Length of Penis, Index Finger Correlated in Healthy Young Men

Laurie Barclay, MD

October 02, 2002

Oct. 3, 2002 — Men are often concerned about the adequacy of their external genitalia. To determine a basis on which to advise patients, investigators measured penile length and testicular volume in healthy young males and compared them with other body measures, as reported in the September issue of Urology.

"The lack of standardized metric data and the absence of widely acceptable criteria on the proper size of the external genitalia poses major difficulties in the counseling and/or treatment of young adult men with worries of sexual inadequacy," write Evangelos Spyropoulos, MD, PhD, and colleagues from the Naval and Veterans Hospital of Athens, Greece.

Somatometric parameters measured in physically normal men younger than age 40 years included tape measurements of penile dimensions in the flaccid-stretched state (total, shaft, glanular lengths), penile shaft volume calculation, and ultrasonographic testicular volume estimation.

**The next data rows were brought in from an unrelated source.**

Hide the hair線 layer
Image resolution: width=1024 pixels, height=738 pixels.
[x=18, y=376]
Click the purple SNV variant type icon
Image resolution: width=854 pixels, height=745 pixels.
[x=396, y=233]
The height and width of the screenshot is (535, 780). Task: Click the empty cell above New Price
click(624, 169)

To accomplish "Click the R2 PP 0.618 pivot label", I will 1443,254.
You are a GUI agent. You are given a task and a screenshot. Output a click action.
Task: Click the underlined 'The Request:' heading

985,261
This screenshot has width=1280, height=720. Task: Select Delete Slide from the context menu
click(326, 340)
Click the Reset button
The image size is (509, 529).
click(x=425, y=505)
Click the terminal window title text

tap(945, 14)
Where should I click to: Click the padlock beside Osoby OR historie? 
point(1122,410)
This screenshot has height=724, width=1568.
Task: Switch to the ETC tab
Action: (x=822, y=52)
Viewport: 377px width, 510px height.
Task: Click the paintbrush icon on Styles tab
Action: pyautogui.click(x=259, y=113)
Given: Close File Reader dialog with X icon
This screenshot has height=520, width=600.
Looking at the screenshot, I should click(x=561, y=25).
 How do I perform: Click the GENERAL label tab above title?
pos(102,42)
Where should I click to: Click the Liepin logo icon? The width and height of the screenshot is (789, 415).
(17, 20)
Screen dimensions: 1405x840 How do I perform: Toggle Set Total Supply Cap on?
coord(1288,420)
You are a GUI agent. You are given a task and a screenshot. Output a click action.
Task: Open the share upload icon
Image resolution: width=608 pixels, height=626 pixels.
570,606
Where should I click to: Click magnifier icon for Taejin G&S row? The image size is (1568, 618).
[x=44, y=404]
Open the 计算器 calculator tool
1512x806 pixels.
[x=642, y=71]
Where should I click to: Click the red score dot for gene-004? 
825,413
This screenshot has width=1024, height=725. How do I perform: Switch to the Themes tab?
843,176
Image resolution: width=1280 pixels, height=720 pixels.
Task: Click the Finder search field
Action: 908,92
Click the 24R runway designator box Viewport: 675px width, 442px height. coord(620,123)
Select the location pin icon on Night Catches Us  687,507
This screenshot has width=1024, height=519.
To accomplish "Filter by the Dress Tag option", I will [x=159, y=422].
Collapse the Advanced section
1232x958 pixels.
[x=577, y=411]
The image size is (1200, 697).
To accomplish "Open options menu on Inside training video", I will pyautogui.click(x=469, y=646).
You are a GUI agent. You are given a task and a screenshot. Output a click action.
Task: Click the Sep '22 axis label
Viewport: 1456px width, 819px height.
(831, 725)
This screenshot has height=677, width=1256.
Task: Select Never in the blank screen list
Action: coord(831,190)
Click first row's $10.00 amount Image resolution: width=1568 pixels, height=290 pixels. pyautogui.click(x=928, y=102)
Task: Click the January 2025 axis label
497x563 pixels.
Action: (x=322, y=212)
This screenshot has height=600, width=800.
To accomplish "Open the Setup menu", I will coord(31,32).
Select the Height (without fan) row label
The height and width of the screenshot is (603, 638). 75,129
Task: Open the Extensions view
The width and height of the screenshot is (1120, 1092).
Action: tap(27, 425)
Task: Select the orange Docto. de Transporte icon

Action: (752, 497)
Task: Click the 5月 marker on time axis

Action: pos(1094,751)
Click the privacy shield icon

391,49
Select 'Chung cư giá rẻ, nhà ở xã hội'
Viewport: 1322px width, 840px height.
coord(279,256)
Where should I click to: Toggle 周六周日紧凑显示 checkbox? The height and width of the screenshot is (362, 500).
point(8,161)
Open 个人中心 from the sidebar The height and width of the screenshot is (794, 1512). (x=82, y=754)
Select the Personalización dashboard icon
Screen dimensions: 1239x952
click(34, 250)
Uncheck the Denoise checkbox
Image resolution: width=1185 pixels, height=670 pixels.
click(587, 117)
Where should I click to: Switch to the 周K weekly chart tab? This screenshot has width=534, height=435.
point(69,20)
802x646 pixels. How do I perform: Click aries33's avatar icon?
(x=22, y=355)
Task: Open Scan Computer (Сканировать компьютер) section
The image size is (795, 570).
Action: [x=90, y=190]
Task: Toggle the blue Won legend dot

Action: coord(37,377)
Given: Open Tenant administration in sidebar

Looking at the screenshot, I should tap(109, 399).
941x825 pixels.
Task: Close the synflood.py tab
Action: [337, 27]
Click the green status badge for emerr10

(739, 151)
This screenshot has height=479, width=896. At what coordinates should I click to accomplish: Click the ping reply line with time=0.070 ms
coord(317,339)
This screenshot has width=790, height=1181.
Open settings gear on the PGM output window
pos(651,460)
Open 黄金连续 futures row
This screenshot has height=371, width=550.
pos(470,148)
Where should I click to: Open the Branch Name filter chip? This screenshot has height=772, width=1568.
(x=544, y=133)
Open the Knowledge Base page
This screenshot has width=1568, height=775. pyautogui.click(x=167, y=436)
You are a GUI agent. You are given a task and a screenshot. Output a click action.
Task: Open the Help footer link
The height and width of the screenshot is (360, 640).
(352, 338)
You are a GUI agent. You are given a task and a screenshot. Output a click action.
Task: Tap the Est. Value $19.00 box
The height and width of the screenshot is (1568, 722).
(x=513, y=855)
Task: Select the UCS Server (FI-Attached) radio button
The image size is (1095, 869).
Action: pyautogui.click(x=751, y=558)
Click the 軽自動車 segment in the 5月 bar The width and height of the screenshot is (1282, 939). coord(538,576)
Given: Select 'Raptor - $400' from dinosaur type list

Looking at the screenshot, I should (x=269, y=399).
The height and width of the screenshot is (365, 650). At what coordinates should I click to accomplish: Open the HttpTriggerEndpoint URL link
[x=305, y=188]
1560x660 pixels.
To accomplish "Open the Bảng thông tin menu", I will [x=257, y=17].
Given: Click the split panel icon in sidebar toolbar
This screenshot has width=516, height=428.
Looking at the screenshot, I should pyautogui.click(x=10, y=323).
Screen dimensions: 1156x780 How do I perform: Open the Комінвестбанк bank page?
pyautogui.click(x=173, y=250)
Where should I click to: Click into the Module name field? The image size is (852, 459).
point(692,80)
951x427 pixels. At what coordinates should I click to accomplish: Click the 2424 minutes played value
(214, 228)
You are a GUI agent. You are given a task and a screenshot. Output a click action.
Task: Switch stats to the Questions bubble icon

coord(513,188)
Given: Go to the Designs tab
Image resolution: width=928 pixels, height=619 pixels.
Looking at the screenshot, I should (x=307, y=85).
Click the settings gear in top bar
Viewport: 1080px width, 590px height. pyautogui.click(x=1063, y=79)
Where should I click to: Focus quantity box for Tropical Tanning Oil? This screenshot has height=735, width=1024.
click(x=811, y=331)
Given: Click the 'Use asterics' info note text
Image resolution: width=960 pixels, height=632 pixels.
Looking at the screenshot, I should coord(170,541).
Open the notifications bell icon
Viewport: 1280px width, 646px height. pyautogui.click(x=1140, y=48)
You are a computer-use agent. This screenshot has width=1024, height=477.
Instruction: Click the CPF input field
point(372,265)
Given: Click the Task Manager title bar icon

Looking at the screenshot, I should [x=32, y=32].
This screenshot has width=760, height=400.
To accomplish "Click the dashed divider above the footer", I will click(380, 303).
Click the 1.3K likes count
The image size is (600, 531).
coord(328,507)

These values were tested for correlation with age, height, weight, body mass index, waist/hip ratio, and index finger length.

Mean testicular volume was 16.9 ± 4.7 cm 3; total penile length, 12.18 ± 1.7 cm; penile shaft length, 7.76 ± 1.3 cm; glanular length, 4.4 ± 0.4 cm; and penile shaft volume, 46.5 ± 17.2 cm 3. Although total, shaft, and glanular penile length were significantly correlated to index finger length ( P<.05) and to penile shaft volume ( P<.001), the authors recommend larger-scale studies involving more subjects to confirm this trend.

"The proposed mathematical formula...presumably could become a useful tool in the field of clinical evaluation of erectile dysfunction," the authors write. "Age and somatometric parameters were not associated with the size of the genitalia, excluding the index finger length, which correlated significantly with the dimensions of the flaccid, maximally stretched, penis."